Наташа в ответ покачала головой, взяла Таню за руку, и они пошли вдоль по улице. Таня видела, что Наташа не только расстроена, но и смущена: ей как будто неудобно было перед третьеклассницей. Таня ещё раз незаметно посмотрела на бульдозеристку-экскаваторщицу. Точно! С таким лицом шла Наташа, будто набедокурила и теперь ей стыдно признаваться.
Это как раз хороший и редкий признак, когда взрослые стесняются ребят. Обычно-то чего бы ни сделали, а всё равно: «Я прав». И Таня подумала: «Почему это такие, как Наташа, бывают среди бульдозеристов, а среди пионервожатых почти никогда!»
— Может быть, мороженое купим? — спросила Наташа, потому что они как раз проходили мимо киоска, а в такую погоду, если и можно чем-то настроение поднять, так только мороженым.
У Тани вообще-то лежал в кармане рубль. Но эти деньги ей оставили совсем на другие цели.
— Да есть у меня! — Наташа махнула рукой. Мол, о том ли сейчас надо думать, в такой неприятный момент.
Известно, что у ребят бывают неприятности, которые они среди своих могут объяснить, а взрослым — никак. Потому что стыдно. Но, оказывается, и у взрослых бывают такие же неприятности, которые своему, взрослому, вроде ничего, растолкуешь, он тебя по-взрослому поймёт, а ребёнку — буквально язык не поворачивается!
Вот сейчас в таком положении и была Наташа.
К начальнику ей удалось «пробраться» без особенного труда. Из проходной позвонила в отдел кадров — как будто устраиваться на работу. Ей выписали пропуск, потому что этому предприятию шофёры и бульдозеристы требовались, да ещё как! Но пошла Наташа не в отдел кадров, а прямо к директору. Сказала секретарю:
— Я по вопросу трудоустройства. Мне нужно лично у директора кое-что выяснить. Я только на пять минут.
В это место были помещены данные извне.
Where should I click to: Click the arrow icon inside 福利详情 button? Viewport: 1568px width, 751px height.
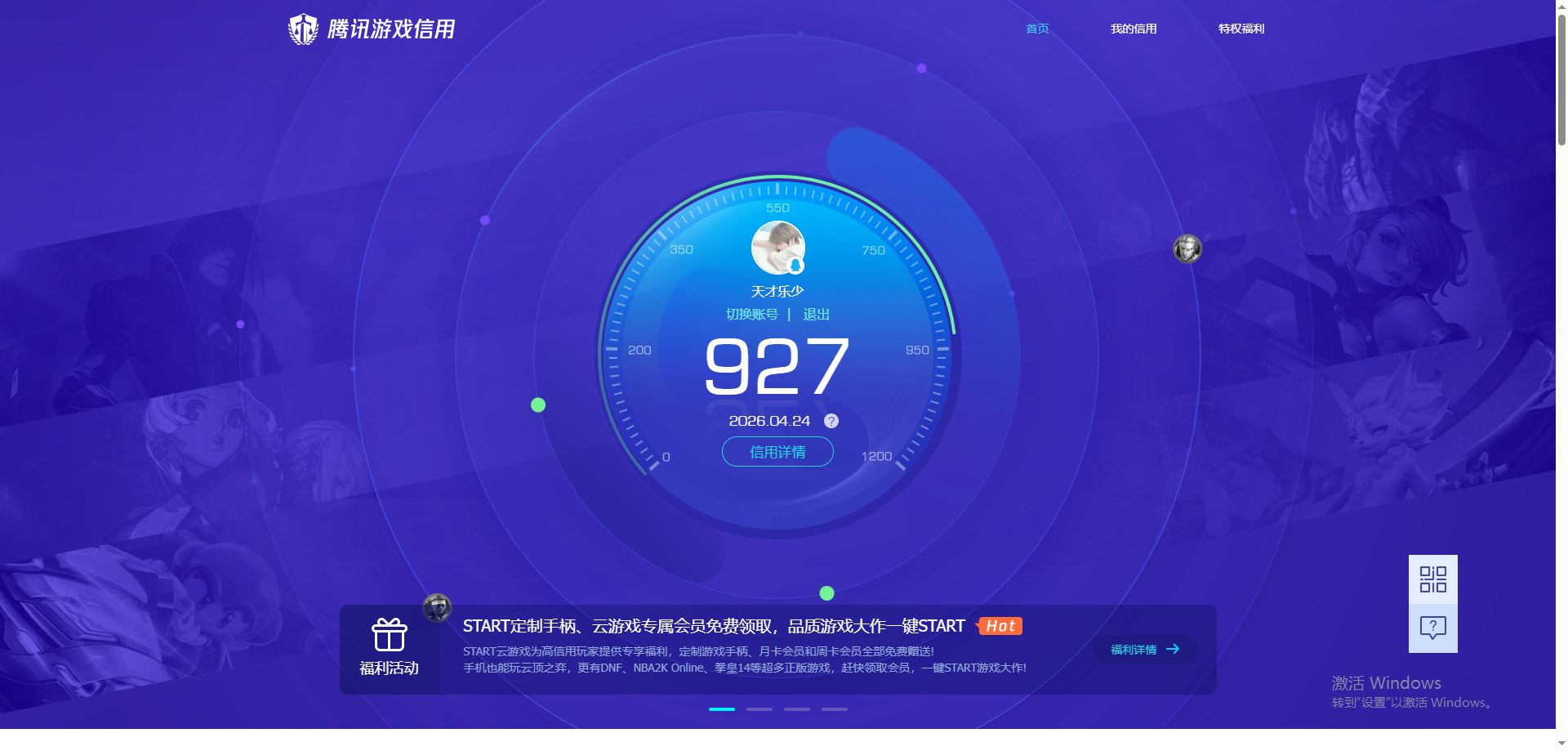1174,650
Ну, посидела, конечно, немного, подождала, когда директор освободится. А секретарша же знает: люди предприятию позарез! Подумаешь, пусть даже она пять минут директорских оторвёт, а зато будет у них работать!
И вот Наташа вошла к директору, показала Алёшкины карточки. Директор удивлённо посмотрел на неё:
— Ну правильно, бывший наш… А что такое случилось-то?
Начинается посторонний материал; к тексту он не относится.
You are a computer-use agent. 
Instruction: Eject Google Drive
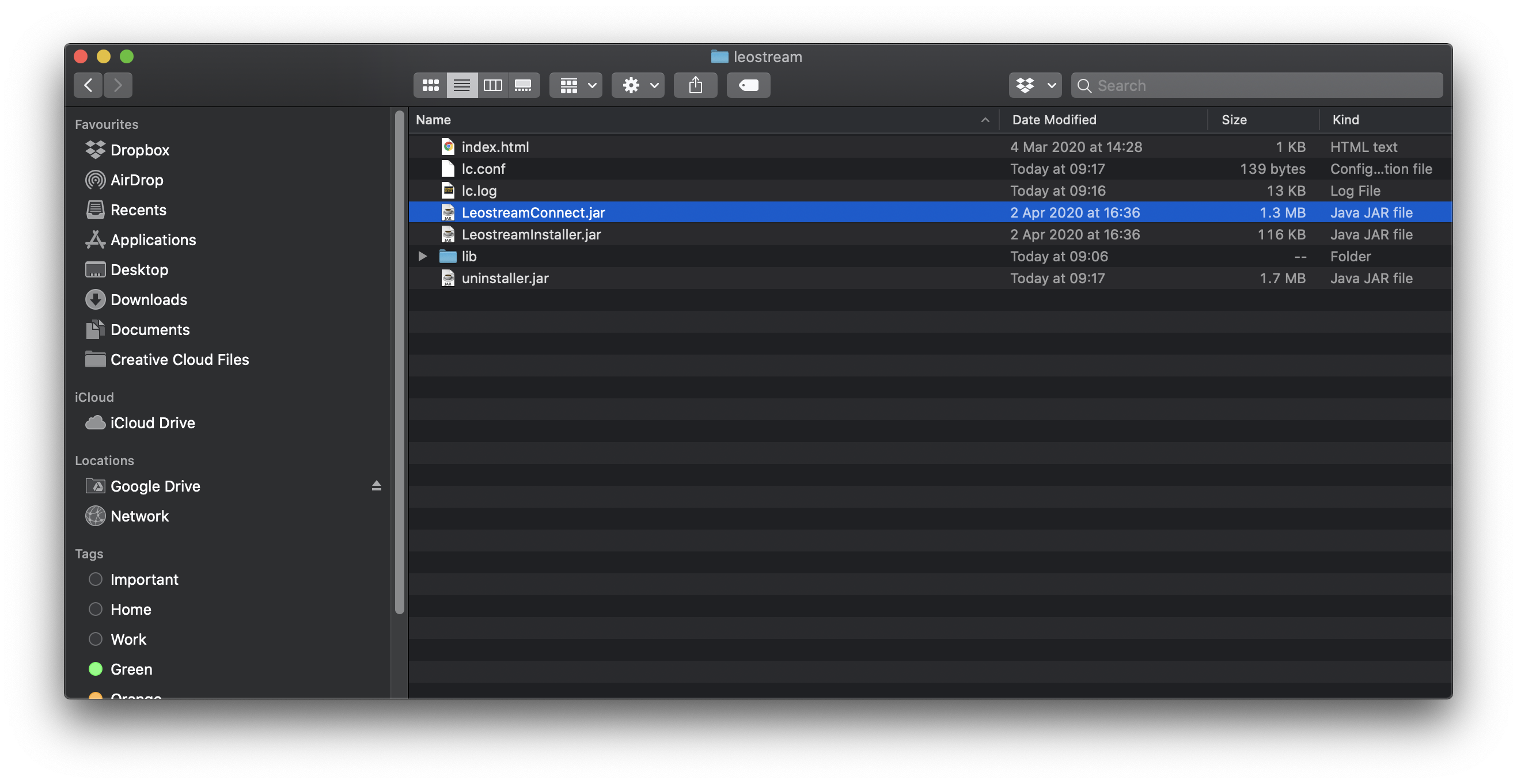pyautogui.click(x=376, y=486)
— Да ничего! — Наташа пожала плечами. — На нём ещё работать можно!
— Отработал он своё, — спокойно возразил директор. — Всё полностью, что по техусловиям указано. И мы его сактировали!
Таня Смелая перестала лизать мороженое и вопросительно посмотрела на Наташу.
— Ну, понимаешь, это людям не определяют, кто сколько проживёт. А машинам инженеры устанавливают срок: через сколько времени работы ремонт, через сколько — на выброс.
— А что это: «сактировали»?
— Значит, составили акт, бумагу написали, что машина состарилась!
Дальше Наташе совсем трудно было объяснить, что ещё говорил директор.
— Я бы мог вам, милая девушка, больше вообще ничего не объяснять. Но я вам всё-таки растолкую. Вы человек-то ведь взрослый, да? По крайней мере кажетесь таковым! Карьер закрыли по решению районного Совета. Бульдозеры нам вообще больше не нужны. А этот как раз можно было списать. Экскаваторщику шестьдесят два — ушёл на пенсию. Нам вместо недостающей единицы дали новую. Причём поливальную машину. Теперь она ваши же улицы освежает. А так мы бы её ждали ещё лет пять!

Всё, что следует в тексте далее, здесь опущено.